Charles Henebry '89 says he does not ride his bicycle around campus because he was involved in a bicycle accident two years ago. And he adds that he does not really miss biking.

"I don't really have time to worry about locking up the bike, or getting the bike stolen," he says. "There are potholes all over the place around here. When I did bike, it would take just as much time to lock up the bike, which kind of defeated the purpose."

Valerie S. Feldman '90 lives in the Quad, and she says most of her friends ride bikes to class, but she finds biking too much of a hassle.

"I prefer to walk, anyway," she says. "And the times that I don't [like to walk] are when it rains or it snows, but then it's too slippery to ride your bike."

Blatant Disregard for Rules

For the Cambridge police, the more students who follow Feldman's example and stop riding, the better. Cambridge policemen blame a large part of the city's traffic problems on the bikers. The bicyclists' blatant disregard for the laws of the road, they say, adds unnecessary problems to the already congested Harvard Square.

"It's a disaster," says Thomas E. Donahue, traffic patrolman and safety officer. "There are just so many bicycles. They're everywhere. They drive anywhere they want. They don't stop at lights, they don't follow the flow of traffic. A lot ride right down the middle of Mass. Ave."

However, Cambridge police say that while bikers cause problems for city traffic, Harvard students are not the main source of trouble. Problem bikers also include elementary school students and employed adults who commute to work, says Donahue, who runs a bicycle safety program at local elementary schools. "There are [lots of] people coming into Cambridge every day. You can't just pinpoint students at Harvard," he says.

Donahue says that 91 biking-related accidents occurred in 1987, and many of these, he says, were caused by disregard for the biking rules.

Perhaps that is why some Harvard bikers do try to follow biking rules.

Gingerich says that he obeys all of the biking laws. "After seeing CAT-scans of brain-damaged people, I always wear a helmet," he says. "I never ride in the Yard.
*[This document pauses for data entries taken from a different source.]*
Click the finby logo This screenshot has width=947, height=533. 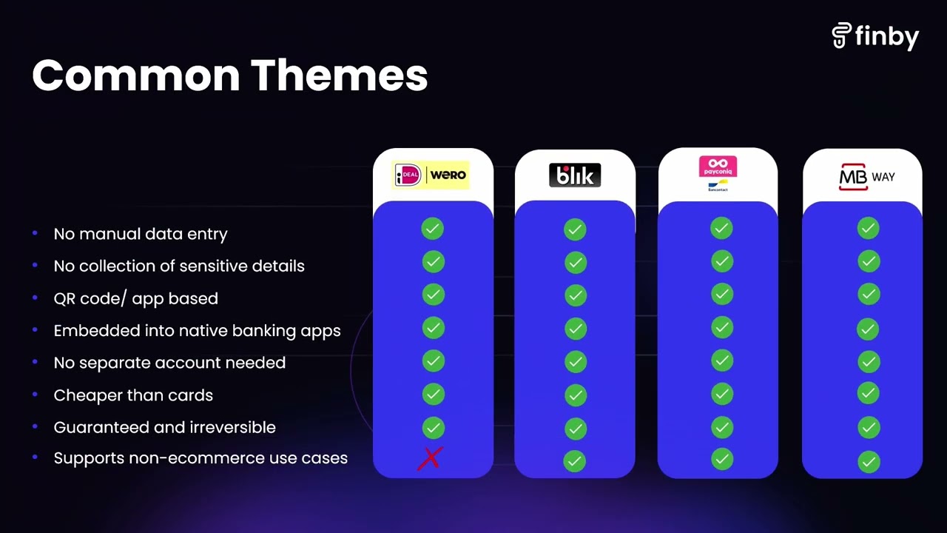[x=875, y=36]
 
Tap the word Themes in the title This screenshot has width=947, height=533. [x=339, y=76]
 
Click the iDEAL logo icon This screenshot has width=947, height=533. [x=408, y=175]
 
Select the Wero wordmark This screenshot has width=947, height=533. [x=448, y=174]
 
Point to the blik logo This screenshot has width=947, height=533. [x=575, y=175]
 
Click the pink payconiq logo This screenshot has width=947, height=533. [x=718, y=167]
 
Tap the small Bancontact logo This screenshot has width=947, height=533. [x=718, y=186]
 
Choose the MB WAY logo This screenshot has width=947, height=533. [x=866, y=176]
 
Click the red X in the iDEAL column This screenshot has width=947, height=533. [x=431, y=458]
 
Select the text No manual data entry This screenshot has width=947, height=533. [x=141, y=234]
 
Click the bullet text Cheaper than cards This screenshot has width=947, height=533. [x=133, y=395]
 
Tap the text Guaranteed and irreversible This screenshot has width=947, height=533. [x=164, y=427]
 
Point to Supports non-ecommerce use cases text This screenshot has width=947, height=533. [x=200, y=458]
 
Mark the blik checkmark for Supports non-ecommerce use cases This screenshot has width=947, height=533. [x=575, y=461]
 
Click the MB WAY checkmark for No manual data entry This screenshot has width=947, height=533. [x=869, y=229]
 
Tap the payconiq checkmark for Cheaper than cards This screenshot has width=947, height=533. [x=722, y=395]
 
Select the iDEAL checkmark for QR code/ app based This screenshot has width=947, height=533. [x=434, y=295]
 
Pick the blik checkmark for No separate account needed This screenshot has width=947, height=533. [x=576, y=362]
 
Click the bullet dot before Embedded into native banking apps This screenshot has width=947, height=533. [x=35, y=329]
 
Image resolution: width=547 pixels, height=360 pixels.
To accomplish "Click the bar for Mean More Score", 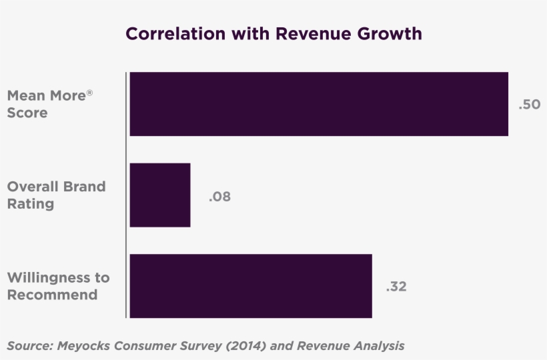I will point(319,104).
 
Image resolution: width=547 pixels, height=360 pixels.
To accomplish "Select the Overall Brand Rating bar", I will point(160,195).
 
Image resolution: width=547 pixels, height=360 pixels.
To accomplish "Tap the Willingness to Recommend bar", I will point(251,285).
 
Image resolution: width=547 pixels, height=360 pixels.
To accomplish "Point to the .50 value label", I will point(529,105).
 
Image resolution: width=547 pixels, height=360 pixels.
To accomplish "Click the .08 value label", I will point(219,197).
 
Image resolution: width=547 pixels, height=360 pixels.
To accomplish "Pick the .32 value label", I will point(396,287).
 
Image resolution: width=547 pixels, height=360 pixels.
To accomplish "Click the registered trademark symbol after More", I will point(89,92).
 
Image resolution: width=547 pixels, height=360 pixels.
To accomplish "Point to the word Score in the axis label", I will point(27,113).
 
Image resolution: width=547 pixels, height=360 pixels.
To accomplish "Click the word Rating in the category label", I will point(31,204).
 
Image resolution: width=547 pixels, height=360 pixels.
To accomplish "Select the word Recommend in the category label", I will point(52,295).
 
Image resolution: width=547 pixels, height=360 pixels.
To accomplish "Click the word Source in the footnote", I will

I would never pull anyone off their bike. I think evil thoughts about them, though."

Henebry says that he follows most rules because he understands why they are made. "Too many bikers speeding always irritates me as a pedestrian," he says. But even he does not obey all the rules. "I never wear a helmet," says Henebry. "Part of the fun of riding is the wind blowing through your hair."

Employees at the Bicycle Exchange, a bicycle store in Harvard Square, say that they always encourage customers to follow traffic rules, "because motorists don't follow them," says Betsey J. Moore, head cashier at the store.

She says that they also urge bicycle riders to wear helmets, "because staying alive is better than being alive as a parapalegic."